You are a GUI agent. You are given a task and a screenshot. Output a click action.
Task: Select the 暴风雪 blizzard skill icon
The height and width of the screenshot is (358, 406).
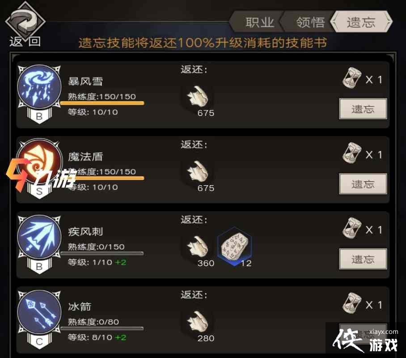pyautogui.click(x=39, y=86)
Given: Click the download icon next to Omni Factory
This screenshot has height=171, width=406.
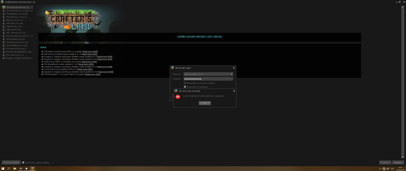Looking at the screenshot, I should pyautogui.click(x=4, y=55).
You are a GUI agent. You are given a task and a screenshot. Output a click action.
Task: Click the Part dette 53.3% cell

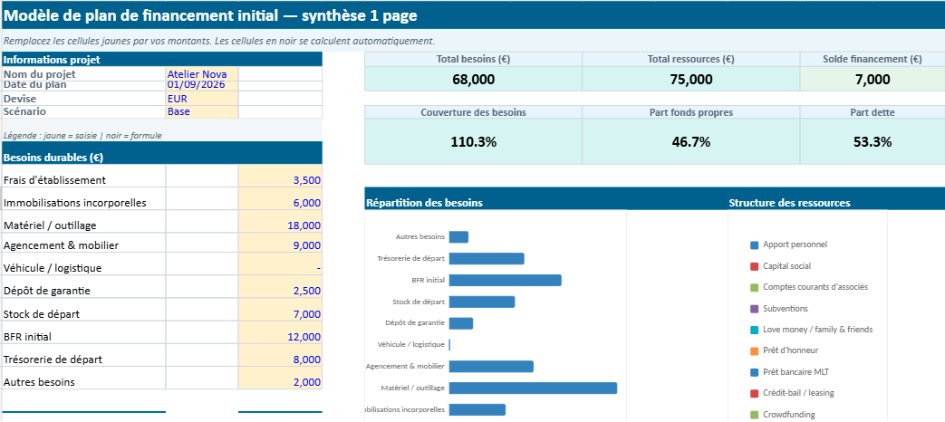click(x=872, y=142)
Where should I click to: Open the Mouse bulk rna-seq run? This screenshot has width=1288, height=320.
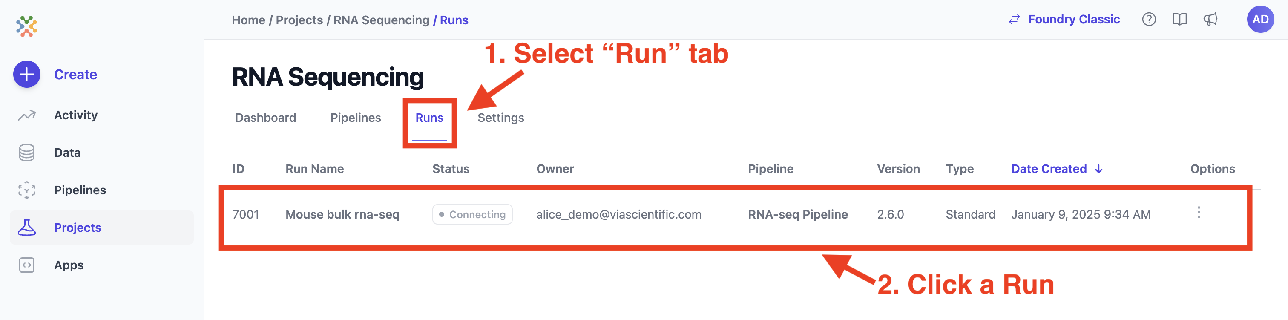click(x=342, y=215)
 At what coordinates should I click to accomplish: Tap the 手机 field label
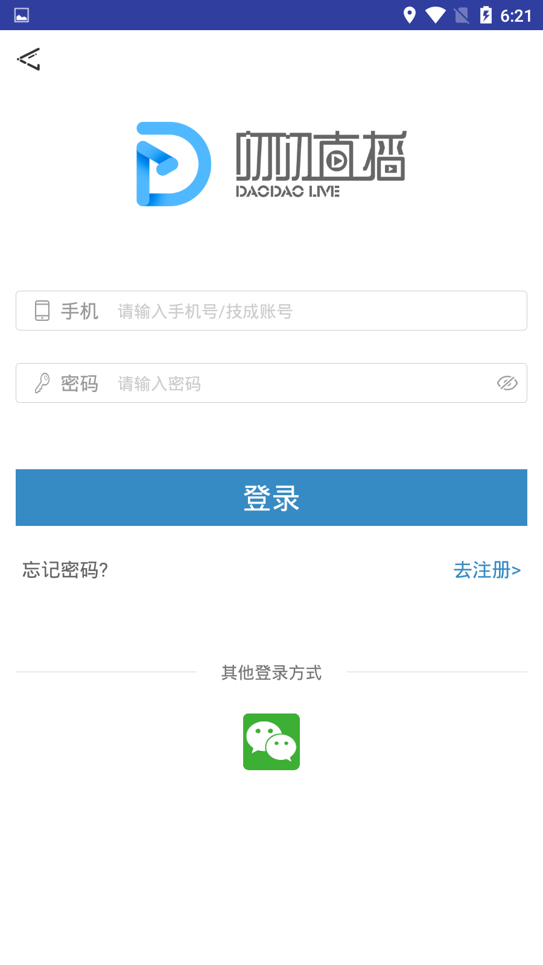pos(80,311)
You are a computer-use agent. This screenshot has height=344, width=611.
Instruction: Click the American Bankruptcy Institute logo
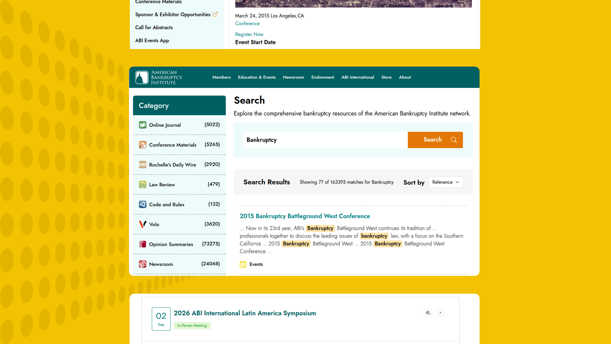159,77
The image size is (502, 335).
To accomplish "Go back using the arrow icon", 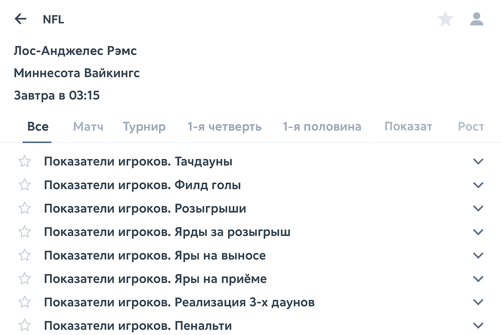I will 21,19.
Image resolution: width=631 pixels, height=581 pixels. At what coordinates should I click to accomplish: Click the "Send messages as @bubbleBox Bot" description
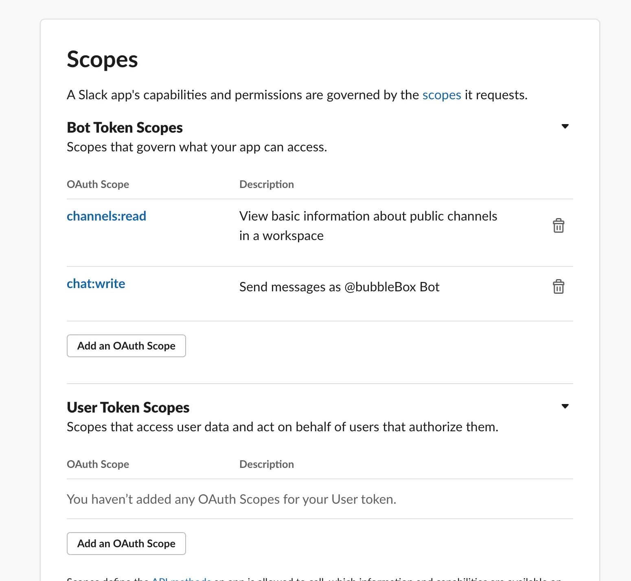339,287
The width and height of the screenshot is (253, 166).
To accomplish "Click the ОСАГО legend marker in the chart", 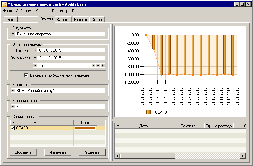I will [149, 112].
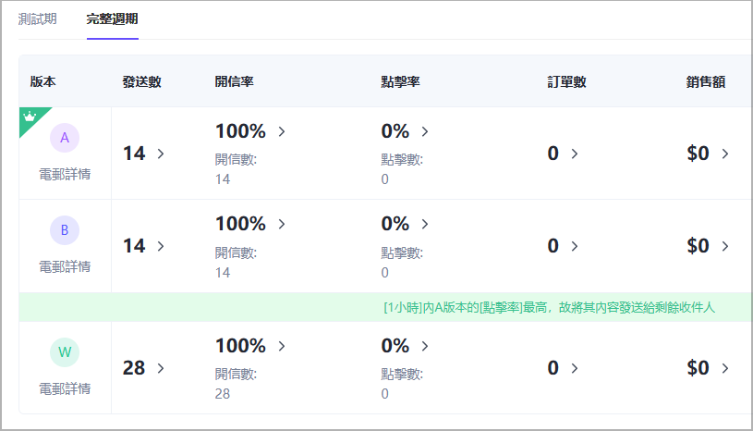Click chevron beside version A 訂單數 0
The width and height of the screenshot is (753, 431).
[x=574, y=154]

■ **Exercise goal**:
Up to and including the line that contains "Given: Click the", print the records above exactly from their first line, without any pictures.

■ **Expected output**:
You are a GUI agent. You are given a task and a screenshot. Output a click action.
Task: Select the 暴风雪 blizzard skill icon
The height and width of the screenshot is (358, 406).
pyautogui.click(x=39, y=86)
Given: Click the download icon next to Omni Factory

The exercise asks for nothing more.